I've been following oskar's youtube tutorials on lwjgl and they have been working great, and now I'm trying to learn shaders because I want to get into shadow mapping soon.  They have been working fine, but now my shader.vert file will not compile for me....

varying vec3 color;

void main() {
	vec3 vertexPosition = (gl_ModelViewMatrix * gl_Vertex).xyz;
	vec3 lightDirection = normalize(gl_LightSource[0].position.xyz - vertexPosition);
	vec3 surfaceNormal = (gl_NormalMatrix * gl_Normal).xyz;
	float diffuseLightIntensity = max(0.0f, dot(surfaceNormal, lightDirection);
    color.rgb = diffuseLightIntensity * gl_Color.rgb;
    color += gl_LightModel.ambient.rgb;
    vec3 reflectionDirection = normalize(reflect(-lightDirection, surfaceNormal));
    float specular = max(0, dot(surfaceNormal, reflectionDirection));
    if(diffuseLightIntensity != 0)
    {
    	float fspecular = pow(specular, gl_FrontMaterial.shininess);
    	color.rgb += vec3(fspecular, fspecular, fspecular);
    }
    gl_Position = gl_ModelViewProjectionMatrix * gl_Vertex;
}


When I delete everything after the surfaceNormal everything works fine for me, so the problem has to be the diffuseLightIntensity, but I cannot figure out how to solve it...

Thanks for the help,
pfolder

Fool Running

What is the error message you are getting? It might help a lot to know that.

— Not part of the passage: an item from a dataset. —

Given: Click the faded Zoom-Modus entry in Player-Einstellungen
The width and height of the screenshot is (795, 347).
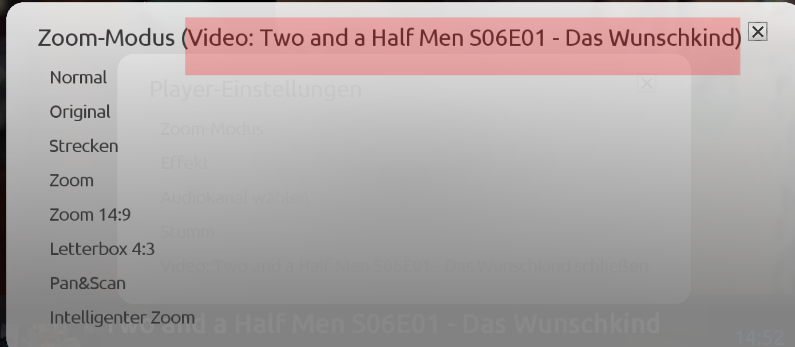Looking at the screenshot, I should pyautogui.click(x=212, y=129).
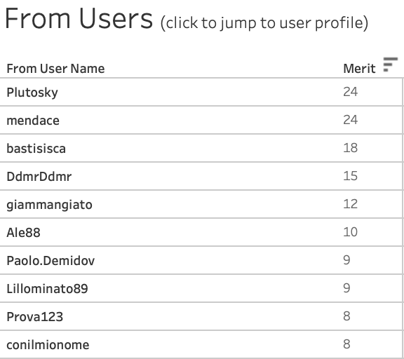
Task: Select merit value 18 for bastisisca
Action: pos(350,148)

If you didn't know, I think you can get the shader compile log by calling glGetShaderInfoLog (or glGetInfoLogARB).
Programmers will, one day, rule the world... and the world won't notice until its too late.Just testing the marquee option ;D

pfolder

The info log says that there are three errors:

The first two are both saying that I cannot use the "max" function:
"ERROR: 0:7: 'max' : no matching overloaded function found - implicit conversion not allowed"
"ERROR: 0:11: 'max' : no matching overloaded function found - implicit conversion not allowed"

The other one says that "!=" is not an allowed for me:
"ERROR: 0:12: '!=' :  wrong operand types  no operation '!=' exists that takes a left-hand operand of type 'float' and a right operand of type 'const int' (or there is no acceptable conversion)"

EDIT: I found out it was because my 0's were not "0.0" in the coding...

CodeBunny

One thing that is wrong is your use of 0.0f - there's no "f" syntax for float in GLSL. Just use 0.0.

What happens when you change it to:

varying vec3 color;

void main()
{
	vec3 vertexPosition = (gl_ModelViewMatrix * gl_Vertex).xyz;
	vec3 lightDirection = normalize(gl_LightSource[0].position.xyz - vertexPosition);
	vec3 surfaceNormal = (gl_NormalMatrix * gl_Normal).xyz;
	float diffuseLightIntensity = max(0.0, dot(surfaceNormal, lightDirection);
	color.rgb = diffuseLightIntensity * gl_Color.rgb;
	color += gl_LightModel.ambient.rgb;

	vec3 reflectionDirection = normalize(reflect(-lightDirection, surfaceNormal));

	float specular = max(0.0, dot(surfaceNormal, reflectionDirection));

	if(diffuseLightIntensity != 0.0)
	{
		float fspecular = pow(specular, gl_FrontMaterial.shininess);
		color.rgb += vec3(fspecular, fspecular, fspecular);
	}

	gl_Position = gl_ModelViewProjectionMatrix * gl_Vertex;
}


I'm not sure if there's implicit casting in GLSL (e.g., using max(0, 1.5) might not convert the 0 into a double). That would explain your issues.

pfolder

Yep, that is exactly what the problem was. Thank you!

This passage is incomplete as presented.